Op 23 mei 2023 heeft de kinderrechter van de Rechtbank Noord-Holland, locatie Alkmaar, uitspraak gedaan in een zaak betreffende de verlenging van de ondertoezichtstelling van twee minderjarigen, [de minderjarige 1] en [de minderjarige 2]. De kinderrechter oordeelde dat het contactherstel tussen de moeder en de kinderen pas kan beginnen wanneer de individuele therapie van de kinderen is gestart. Dit besluit is genomen in overleg met de gecertificeerde instelling, de William Schrikker Stichting Jeugdbescherming & Jeugdreclassering (GI), die de ontwikkeling van de minderjarigen blijft volgen. De kinderrechter heeft de ondertoezichtstelling verlengd voor een periode van drie maanden, tot 7 september 2023, om ervoor te zorgen dat de noodzakelijke hulpverlening kan plaatsvinden.
De procedure begon met een verzoek van de GI op 20 januari 2023, waarbij de kinderrechter eerder al een beschikking had gegeven op 24 februari 2023. Tijdens de mondelinge behandeling op 23 mei 2023 waren zowel de vader als de moeder van de kinderen aanwezig, en beiden gaven aan het eens te zijn met de verlenging van de ondertoezichtstelling.

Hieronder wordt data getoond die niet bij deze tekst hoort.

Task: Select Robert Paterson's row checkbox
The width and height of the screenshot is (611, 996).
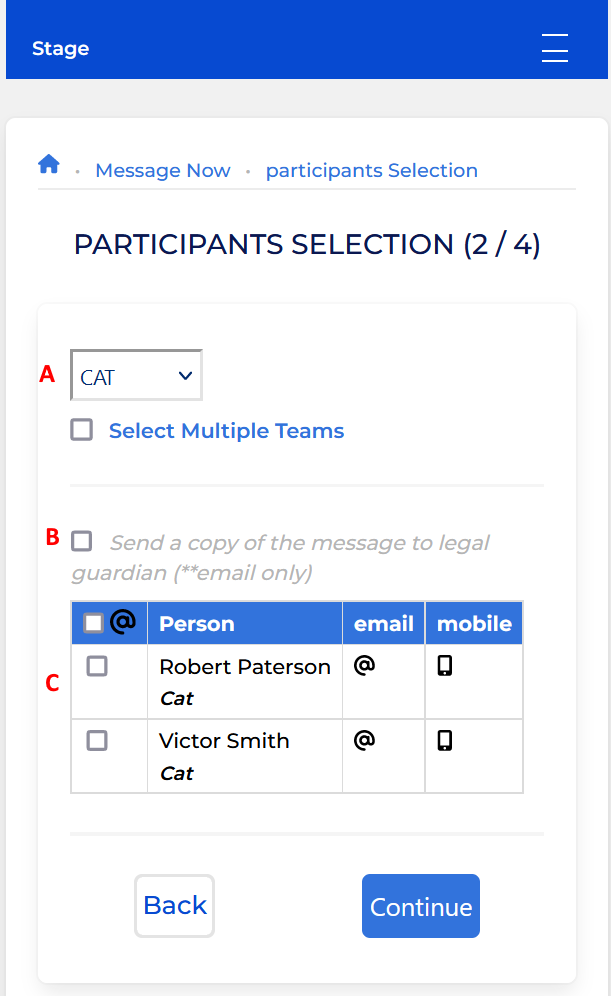Action: (97, 666)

De vader benadrukte het belang van begeleiding voor de kinderen tijdens het contactherstel, terwijl de moeder haar wens om het contact met de kinderen te herstellen onderstreepte.
De kinderrechter concludeerde dat de wettelijke criteria voor verlenging van de ondertoezichtstelling nog steeds voldaan zijn, gezien de signalen van de kinderen en het belang van hun ontwikkeling. De kinderrechter heeft de beschikking mondeling gegeven en deze is op schrift gesteld op 25 mei 2023. Hoger beroep tegen deze beschikking kan worden ingesteld binnen drie maanden na de uitspraak.